Another potential side issue that arose was a White House campaign linking progress in Geneva to the MX missile. Attacked by critics for its high cost and questionable basing mode, the missile is scheduled for a series of crucial funding votes in Congress in the weeks after the arms talks resume in Geneva. Without congressional approval of the MX, argued Defense Secretary Caspar Weinberger, "the Soviets have little incentive to negotiate seriously." Complains Georgi Arbatov, director of Moscow's Institute for the Study of the U.S.A. and Canada: "It looks more and more as if the new negotiations are being used by the Reagan Administration merely to get more money from Congress for its military programs."

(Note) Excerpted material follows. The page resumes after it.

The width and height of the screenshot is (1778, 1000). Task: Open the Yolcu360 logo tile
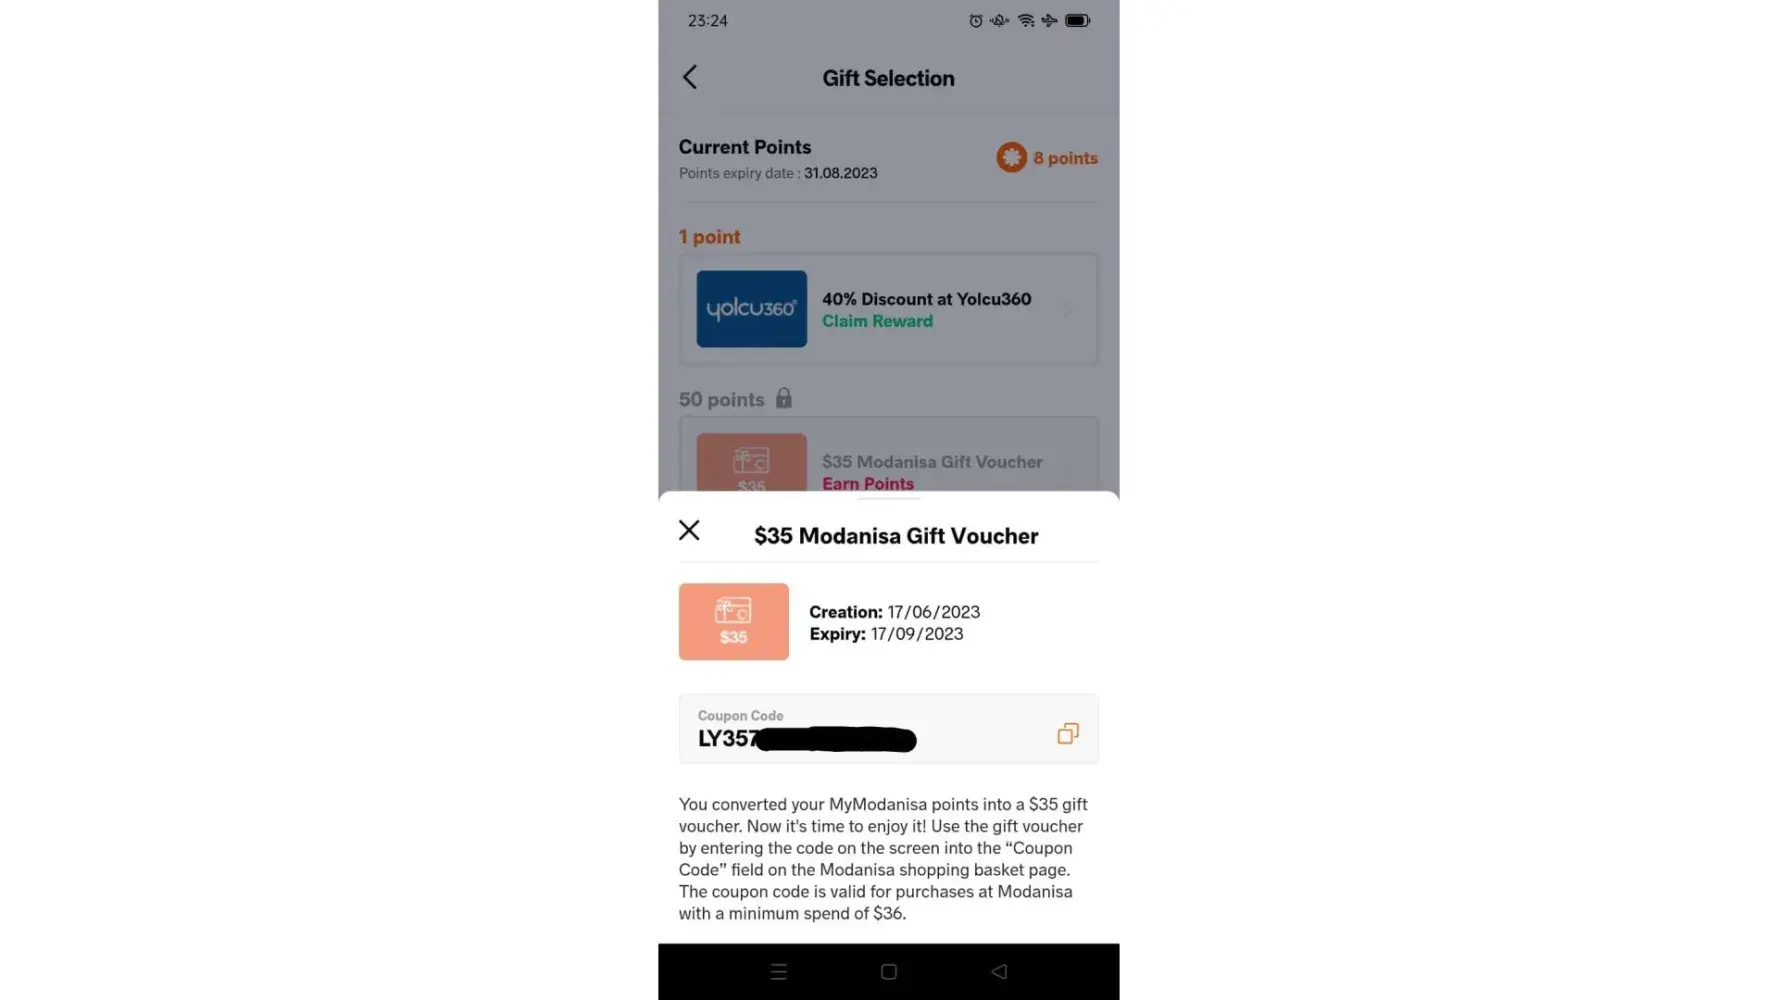click(752, 309)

There was one sign of U.S. conciliation. The Defense Department, citing "technical reasons," announced that the U.S. will postpone until June tests scheduled to begin this month on a new antisatellite weapon (ASAT). The ASAT device will probably be the subject of early discussions in Geneva, since it is the only space weapon that both sides agree is immediately negotiable.
Nor was the Soviets' pre-Geneva rhetoric calculated to create soaring expectations. Having promised that his nation would campaign against Star Wars "at the top of its voice," Gromyko did precisely that in person in Western Europe. During a three-day visit to Rome, he reportedly warned Giulio Andreotti, his Italian counterpart, that U.S. renunciation of its space defense plan was "absolutely essential." Moreover, Gromyko's performance in Rome was merely the opening shot in a propaganda campaign against Star Wars that seems likely to grow even shriller than the "peace" campaign of the early '80s, which was aimed at preventing U.S. deployment of medium-range missiles in Western Europe. Said a leading West German defense analyst: "I have never seen Soviet officials so emotional as they are over Star Wars."

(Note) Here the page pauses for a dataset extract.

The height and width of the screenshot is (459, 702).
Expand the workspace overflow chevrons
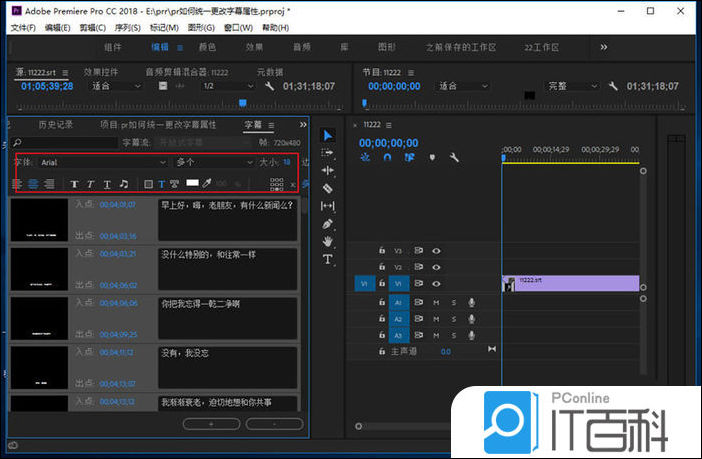coord(603,47)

But the idea of a nonnuclear defense, practicable or not, has an appeal that will make it difficult for the Kremlin to drive a wedge between the U.S. and its allies. Though Andreotti told Gromyko that Italy shares Soviet concern about the presence of military weapons in space, he firmly defended the U.S. right to proceed with research on Star Wars technology. Britain and West Germany, while still harboring strong doubts about eventual deployment, have independently grown more interested in the research program's industrial potential; one key West German defense official predicts that it will lead to "a third technological revolution." French Foreign Minister Roland Dumas proclaimed that the S.D.I. contains "an element of seduction."
Clouding the arms talks was the continuing leadership muddle in the Kremlin. President Konstantin Chernenko was seen twice on Soviet television last week, ending a public disappearance that lasted nearly two months, but the taped glimpses only served to heighten concern about his poor health. Chernenko, who is believed to suffer from emphysema, looked wan and frail in both appearances; in one, he seemed to be breathing with difficulty. Though he had professed to be hopeful about the outlook for arms negotiations in a speech that was read in his name a few days earlier, the TV footage made his ability to supply day-to-day direction seem more questionable than ever.
The U.S. delegation in Geneva will number more than 70 aides and advisers, divided into a trio of subgroups coinciding with the three negotiating areas. Besides Kampelman, who will be chief negotiator and preside at the U.S. side on Star Wars discussions, the other key arms envoys are former Senator John Tower (START) and Career Diplomat Maynard Glitman (INF). Kampelman declined to estimate the length of the new negotiations. His view: "We must be prepared to stay at the negotiating table one day longer than the Soviets."